In other words, it looks like Russia was losing two thirds of all equipment and manpower it was using to secure Snake Island.  These losses were not sustainable for them.  You might argue that the Moskva shouldn’t be included in these figures, as its sinking was considered a separate event, the attrition levels are still above 20%.  This means they were losing almost a quarter of their manpower and equipment attempting to use this strategic location.

In reverse, Russia was unable to effectively counter the Ukrainian harassment.  The numbers show the most pessimistic figure, by Russian account of Ukraine losses, and it only reaches 25% sustained attrition.  That figure is considering the report (still unconfirmed) of a fighter being shot down as accurate.  If you remove that from the equation, it comes down to 7% attrition, almost all of which are in the form of expended ammunition, not military personnel.

In other words, every day Russia occupied the island and didn’t make progress towards Odesa or Transnistria, it was effectively eating up equipment that was needed elsewhere.  This was to the tune of around $119 Mn EUD per day of equipment and manpower that it could be use elsewhere. Once it was clear that Odesa was not an immediate objective, abandoning the island as the best move forward.

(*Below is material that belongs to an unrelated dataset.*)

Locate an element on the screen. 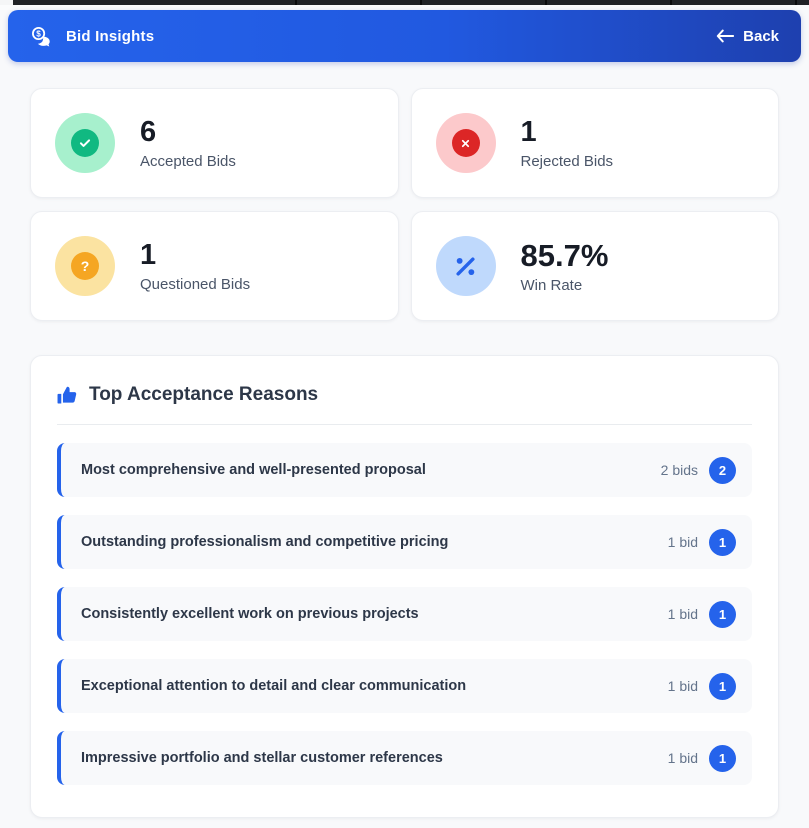  questioned-circle: ? is located at coordinates (85, 266).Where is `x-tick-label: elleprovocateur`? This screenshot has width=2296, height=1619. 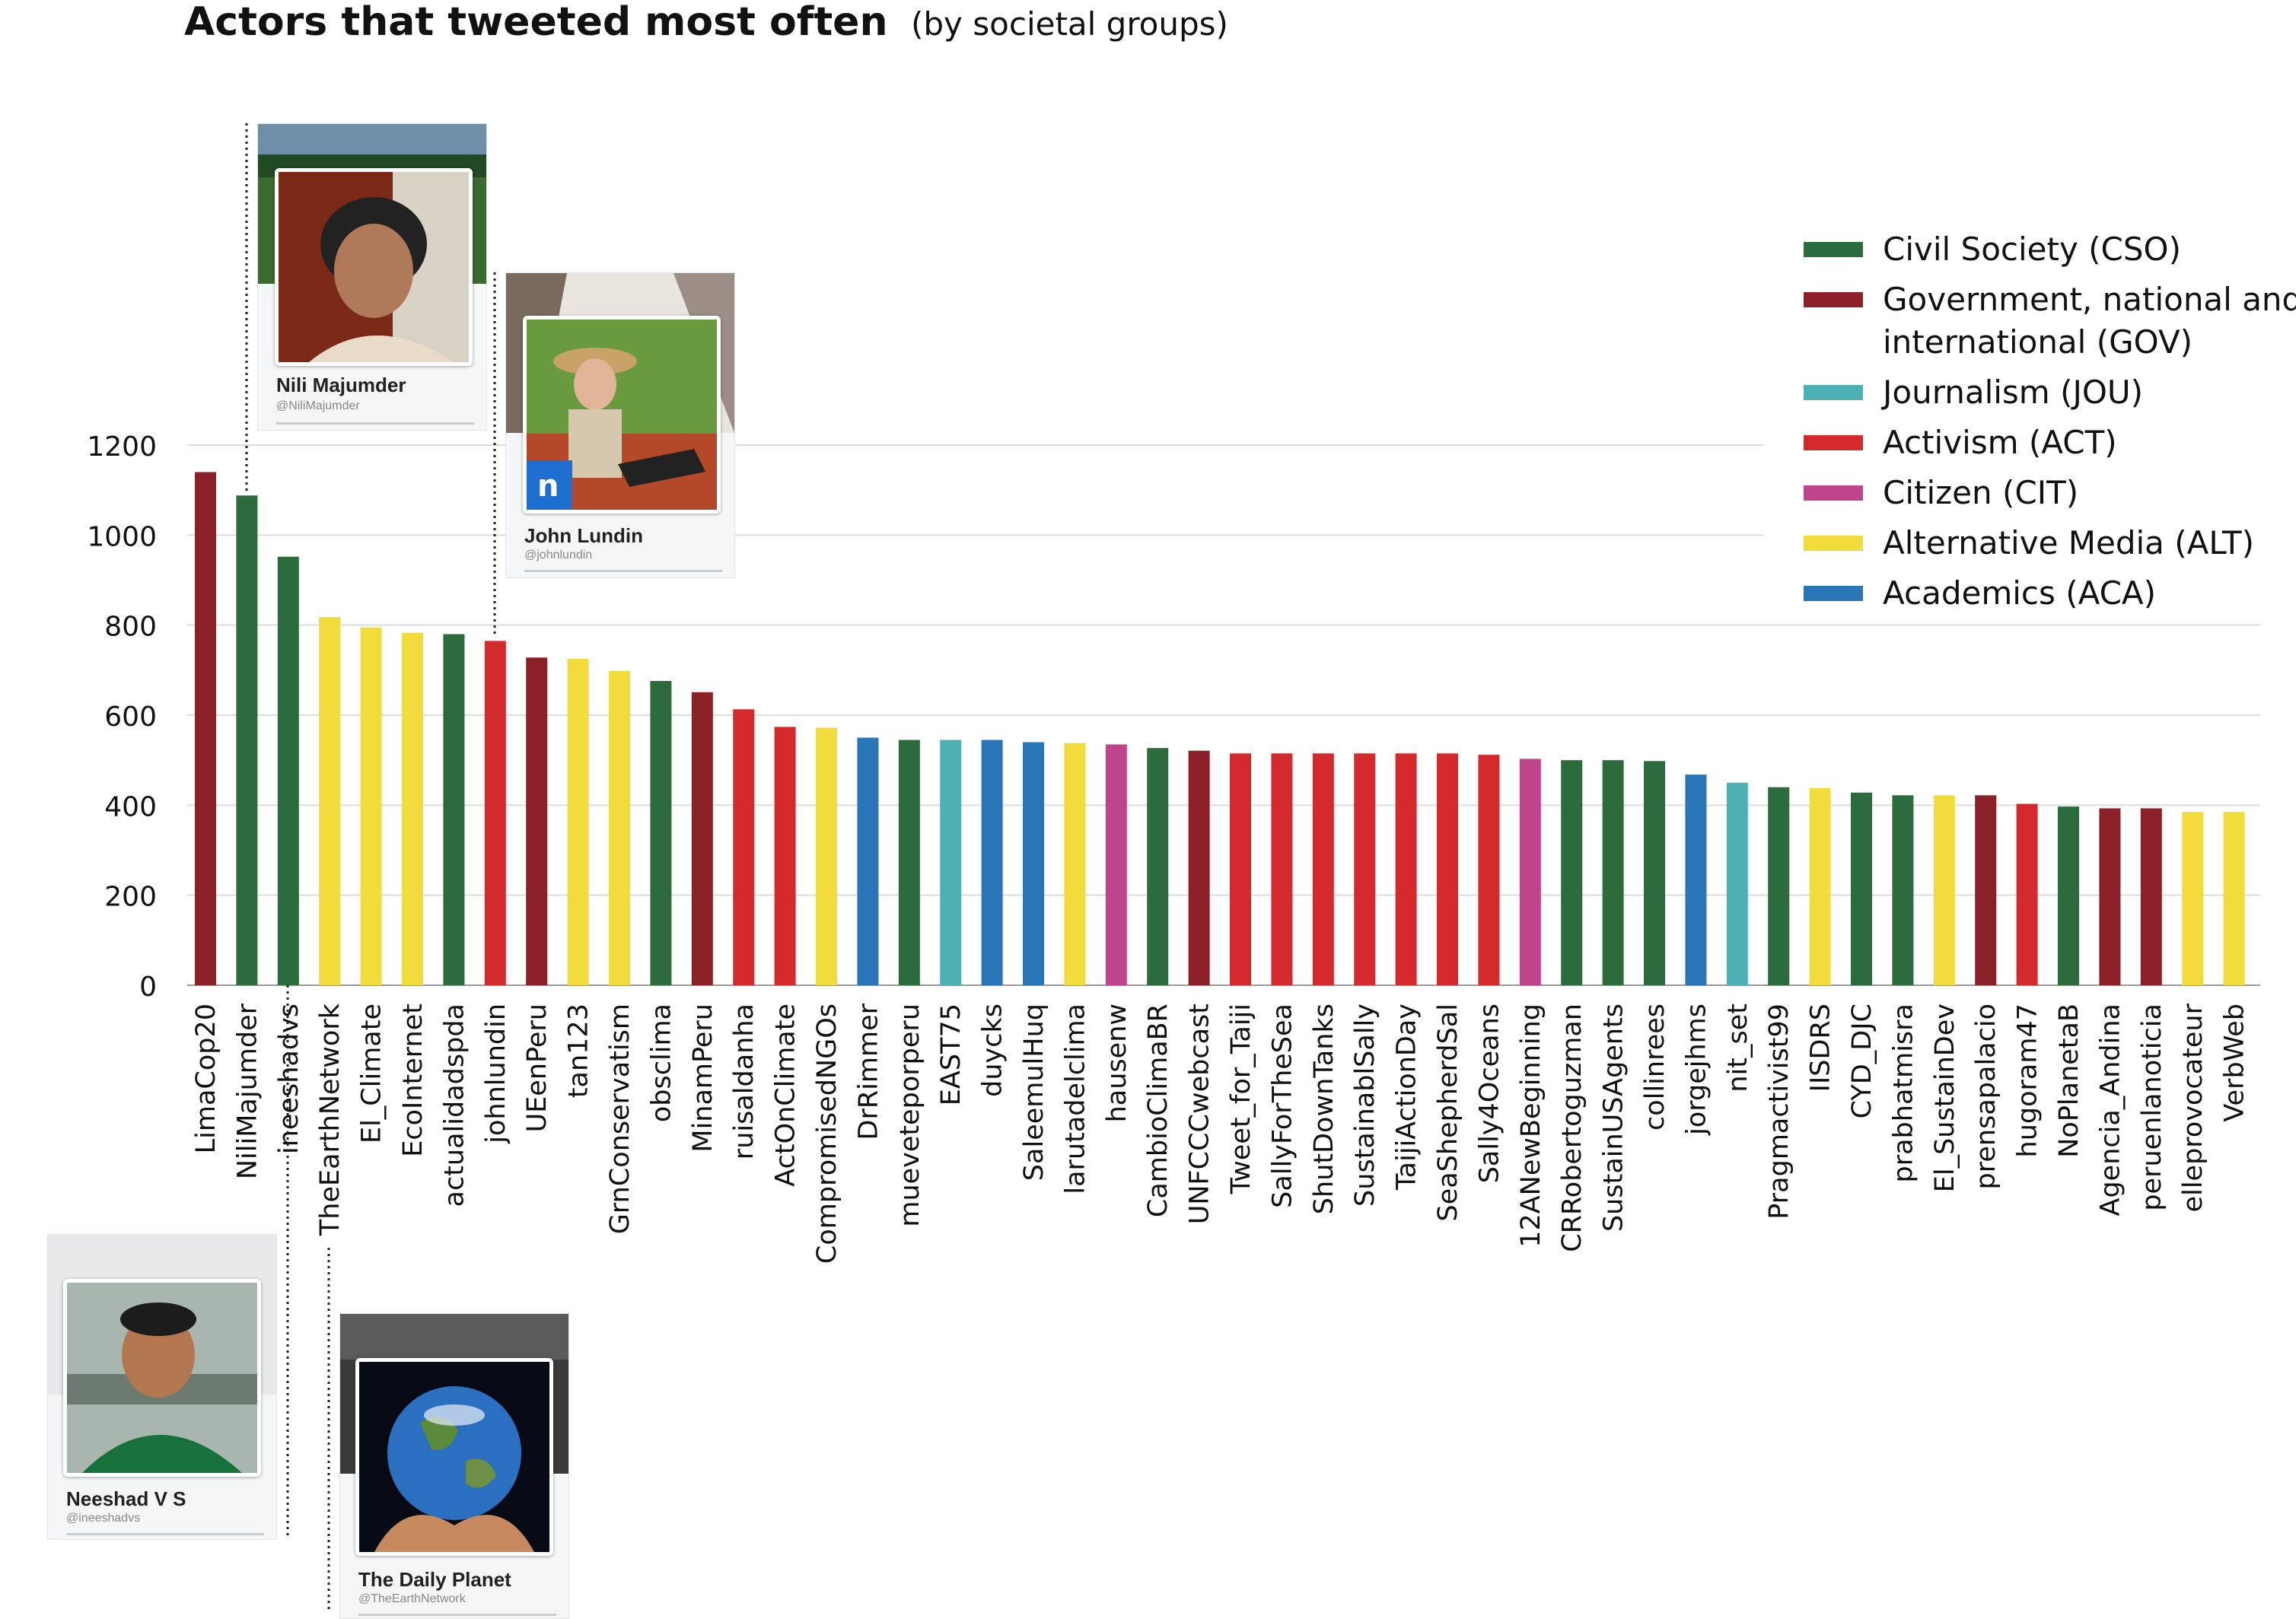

The Cost of Recapture and Impact of Attrition

Once it became clear that Transnistria wasn’t a viable front, Russia abandoned the island in a show of good will.  From video footage taken during the re-capture, we know there were at least three elements involved:

  • One MAV used to take the aerial footage
  • At least one element of special forces, likely a border guards detachment with de-mining equipment (i.s. Sappers)
  • At least one fast boat, categorized under Inflatable Boats in MUD
Inflatable Boat and a team of 8 special forces pictured here, landing on the northern side of the pier.
Photo outlines the team the landed on the island. Note at least one soldier carrying a MANPAD in case of a Russian air strike. At least 8 people are shown in this photo, with at least one or two others remaining with the boat. As the team moved throughout the island, placing flags, footage also showed a few of the the destroyed vehicles, including what appears to be an FMTV and possibly an ECS vehicle.

The real issue to holding Snake Island is the attrition impact on its occupier.  The remote location makes it an easy target for whichever side wants to hold the island.  In our model, this is called “sustained attrition,” or how much loss in manpower and equipment the occupier has to expect to take every day in order to hold the area.

Russia’s attrition was much higher in practice, with a sustained attrition around 20%.  This is due to proximity to land-based systems and the inability to establish an effective ground air defense system.  Inversely, Ukraine is at around 7% sustained attrition, mainly due to Russian’s higher level of difficulty in attacking the island without endangering its own weapons platforms (mainly ships). Unlike the millions it cost Russia to occupy the island, the sustained attrition is only $7,000 EUD for Ukraine, assuming the minimum commitment needed for the island’s defense.

What’s Next

For the time being, Ukraine can rest easy in knowing that Russia isn’t likely to conduct another assault on the island.  It would only do so as part of a large offensive with clear objectives and a force committed a larger campaign.  If this happens, then Snake Island is probably the least of their worries.  The alternative is if Russia attempts another brash assault out of spite, in which case Ukraine should be ready to simply continue their attritive attacks until Russian forces retreat once more.